Le bras de fer entre la Pologne et l'Ukraine se durcit
Les chauffeurs routiers polonais bloquent la frontière avec l'Ukraine pour protester contre la concurrence jugée déloyale de leurs concurrents ukrainiens. La Commission européenne tance Varsovie, jugeant la situation « absolument inacceptable ».
La tension entre la Pologne et l'Ukraine monte encore d'un cran. Depuis plus de trois semaines, la frontière entre les deux pays européens est le théâtre de scènes de chaos. Des centaines de chauffeurs de poids-lourds polonais bloquent les principaux points de passage, pour protester contre la concurrence jugée déloyale des routiers ukrainiens. Ils ont été rejoints par des agriculteurs qui manifestent contre la chute des prix provoquée, selon eux, par les importations de céréales ukrainiennes.
Les files d'attente ont atteint jusqu'à 40 kilomètres à certains postes frontière, forçant les conducteurs de camions à attendre pendant des jours, voire des semaines, dans des températures glaciales, pour pouvoir passer. Deux chauffeurs ukrainiens sont même décédés.
La Slovaquie aussi
Pour les routiers comme pour les agriculteurs, ce sont les mesures prises par l'Union européenne au lendemain de l'invasion de l'Ukraine par la Russie, en février 2022, qui sont critiquées. Pour soutenir Kiev, les Vingt-Sept ont alors assoupli les règles en vigueur, afin de favoriser le libre-échange entre l'Ukraine et l'UE.
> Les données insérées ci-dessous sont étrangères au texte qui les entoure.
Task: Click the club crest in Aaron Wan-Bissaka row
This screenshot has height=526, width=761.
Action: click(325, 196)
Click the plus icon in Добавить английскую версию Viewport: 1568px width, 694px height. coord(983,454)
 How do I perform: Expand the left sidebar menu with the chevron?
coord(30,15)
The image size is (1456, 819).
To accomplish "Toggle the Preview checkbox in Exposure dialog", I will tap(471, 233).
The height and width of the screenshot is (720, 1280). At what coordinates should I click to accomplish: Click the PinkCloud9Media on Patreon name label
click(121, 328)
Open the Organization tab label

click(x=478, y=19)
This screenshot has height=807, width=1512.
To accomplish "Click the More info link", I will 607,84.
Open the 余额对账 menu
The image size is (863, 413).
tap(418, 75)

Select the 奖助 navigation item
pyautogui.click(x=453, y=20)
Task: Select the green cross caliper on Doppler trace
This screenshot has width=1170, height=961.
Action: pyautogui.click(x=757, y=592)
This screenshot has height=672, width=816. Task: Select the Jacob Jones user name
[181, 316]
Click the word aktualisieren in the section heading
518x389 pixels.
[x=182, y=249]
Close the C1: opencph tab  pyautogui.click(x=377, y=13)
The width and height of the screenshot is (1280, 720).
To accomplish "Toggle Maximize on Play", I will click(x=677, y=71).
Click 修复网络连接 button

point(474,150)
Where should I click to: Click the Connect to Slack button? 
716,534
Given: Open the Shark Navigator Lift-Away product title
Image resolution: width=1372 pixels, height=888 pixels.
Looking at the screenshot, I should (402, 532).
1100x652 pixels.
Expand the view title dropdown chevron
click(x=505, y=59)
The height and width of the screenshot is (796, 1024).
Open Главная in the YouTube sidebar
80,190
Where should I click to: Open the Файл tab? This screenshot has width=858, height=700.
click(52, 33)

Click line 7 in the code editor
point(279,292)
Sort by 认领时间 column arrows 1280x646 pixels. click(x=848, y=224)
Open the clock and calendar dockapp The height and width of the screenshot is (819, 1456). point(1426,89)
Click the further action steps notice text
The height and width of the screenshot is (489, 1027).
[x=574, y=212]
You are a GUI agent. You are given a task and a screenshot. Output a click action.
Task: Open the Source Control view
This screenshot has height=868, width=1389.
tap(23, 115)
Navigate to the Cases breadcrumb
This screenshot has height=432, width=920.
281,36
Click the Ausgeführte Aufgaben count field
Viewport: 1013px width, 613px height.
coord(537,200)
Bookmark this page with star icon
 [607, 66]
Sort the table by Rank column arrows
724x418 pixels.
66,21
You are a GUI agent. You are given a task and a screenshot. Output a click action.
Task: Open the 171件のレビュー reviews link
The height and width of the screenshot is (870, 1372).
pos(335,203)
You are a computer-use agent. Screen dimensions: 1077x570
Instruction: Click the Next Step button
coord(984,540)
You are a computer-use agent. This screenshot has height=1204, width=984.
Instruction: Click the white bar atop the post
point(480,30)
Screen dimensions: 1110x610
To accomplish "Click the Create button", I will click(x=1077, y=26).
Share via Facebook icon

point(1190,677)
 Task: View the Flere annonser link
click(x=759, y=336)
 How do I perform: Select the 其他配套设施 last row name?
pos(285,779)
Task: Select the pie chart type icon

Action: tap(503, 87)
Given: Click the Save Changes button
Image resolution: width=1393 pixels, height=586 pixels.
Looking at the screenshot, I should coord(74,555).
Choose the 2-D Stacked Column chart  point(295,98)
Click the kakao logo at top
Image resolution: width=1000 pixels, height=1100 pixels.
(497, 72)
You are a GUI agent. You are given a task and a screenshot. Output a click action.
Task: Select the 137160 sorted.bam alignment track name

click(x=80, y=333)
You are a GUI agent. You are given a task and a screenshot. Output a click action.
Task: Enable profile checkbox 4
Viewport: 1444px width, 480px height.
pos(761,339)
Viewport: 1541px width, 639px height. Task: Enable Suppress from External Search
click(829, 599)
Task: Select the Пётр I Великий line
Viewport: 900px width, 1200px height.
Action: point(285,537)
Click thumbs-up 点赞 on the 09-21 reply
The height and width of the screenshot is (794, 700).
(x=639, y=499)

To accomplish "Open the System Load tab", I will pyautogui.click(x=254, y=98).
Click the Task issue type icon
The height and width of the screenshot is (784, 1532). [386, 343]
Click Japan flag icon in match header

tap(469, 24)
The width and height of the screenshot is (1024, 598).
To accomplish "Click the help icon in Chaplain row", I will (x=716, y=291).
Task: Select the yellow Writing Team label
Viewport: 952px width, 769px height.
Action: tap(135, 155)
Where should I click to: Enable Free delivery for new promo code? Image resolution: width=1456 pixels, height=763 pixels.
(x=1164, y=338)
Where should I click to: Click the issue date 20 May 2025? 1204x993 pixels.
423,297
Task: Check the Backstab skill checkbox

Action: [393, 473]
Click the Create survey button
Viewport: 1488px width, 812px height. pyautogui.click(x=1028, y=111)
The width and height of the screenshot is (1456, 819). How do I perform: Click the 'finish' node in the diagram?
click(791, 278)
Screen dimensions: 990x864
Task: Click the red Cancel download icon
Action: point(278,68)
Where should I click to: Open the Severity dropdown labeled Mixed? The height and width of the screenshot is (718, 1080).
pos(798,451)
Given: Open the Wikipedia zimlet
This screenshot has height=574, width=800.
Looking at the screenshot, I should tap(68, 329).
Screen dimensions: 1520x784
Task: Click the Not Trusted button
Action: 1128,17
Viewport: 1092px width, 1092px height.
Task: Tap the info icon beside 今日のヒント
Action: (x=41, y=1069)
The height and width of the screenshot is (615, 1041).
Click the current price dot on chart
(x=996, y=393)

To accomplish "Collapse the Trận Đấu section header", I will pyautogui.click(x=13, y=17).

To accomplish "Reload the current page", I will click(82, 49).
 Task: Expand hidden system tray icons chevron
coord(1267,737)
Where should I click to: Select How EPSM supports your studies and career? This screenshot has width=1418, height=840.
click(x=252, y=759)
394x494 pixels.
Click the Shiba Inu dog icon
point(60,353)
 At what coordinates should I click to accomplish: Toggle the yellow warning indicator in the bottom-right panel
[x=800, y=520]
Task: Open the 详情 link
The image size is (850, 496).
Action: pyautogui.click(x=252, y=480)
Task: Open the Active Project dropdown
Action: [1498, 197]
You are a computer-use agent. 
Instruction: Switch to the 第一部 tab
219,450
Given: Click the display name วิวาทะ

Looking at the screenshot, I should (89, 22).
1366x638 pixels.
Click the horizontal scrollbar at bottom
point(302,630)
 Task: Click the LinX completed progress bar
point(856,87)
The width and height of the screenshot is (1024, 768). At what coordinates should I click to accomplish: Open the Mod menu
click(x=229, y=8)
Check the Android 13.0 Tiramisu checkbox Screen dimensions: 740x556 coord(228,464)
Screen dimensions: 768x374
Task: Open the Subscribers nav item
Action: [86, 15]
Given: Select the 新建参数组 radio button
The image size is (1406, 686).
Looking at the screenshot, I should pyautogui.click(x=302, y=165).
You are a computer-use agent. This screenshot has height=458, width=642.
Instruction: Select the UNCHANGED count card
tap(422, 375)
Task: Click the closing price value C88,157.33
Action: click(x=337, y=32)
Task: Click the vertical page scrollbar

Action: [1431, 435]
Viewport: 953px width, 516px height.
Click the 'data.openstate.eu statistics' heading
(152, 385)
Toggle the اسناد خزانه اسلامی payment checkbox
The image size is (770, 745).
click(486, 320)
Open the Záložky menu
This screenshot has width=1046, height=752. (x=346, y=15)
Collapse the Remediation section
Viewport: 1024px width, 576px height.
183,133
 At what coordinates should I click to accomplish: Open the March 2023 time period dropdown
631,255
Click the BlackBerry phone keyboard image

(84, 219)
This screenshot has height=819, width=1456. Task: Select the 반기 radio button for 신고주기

Ces mesures exceptionnelles avaient été acceptées par l'ensemble des Etats membres à l'époque, mais leurs conséquences suscitent maintenant de fortes réactions dans plusieurs pays d'Europe orientale. Ce vendredi, la fédération des transporteurs routiers de Slovaquie a annoncé qu'elle allait bloquer, elle aussi, le point de passage entre la Slovaquie et l'Ukraine.
Contradiction
Au-delà du mouvement de ces derniers jours, des pays d'Europe orientale veulent remettre en question la libre concurrence avec l'Ukraine. « La Pologne n'avait pas vraiment réalisé que, derrière les considérations géopolitiques, se cachaient des problèmes économiques et sociaux, explique Florent Parmentier, secrétaire général du Cevipof. C'est cette contradiction qui apparaît au grand jour aujourd'hui ».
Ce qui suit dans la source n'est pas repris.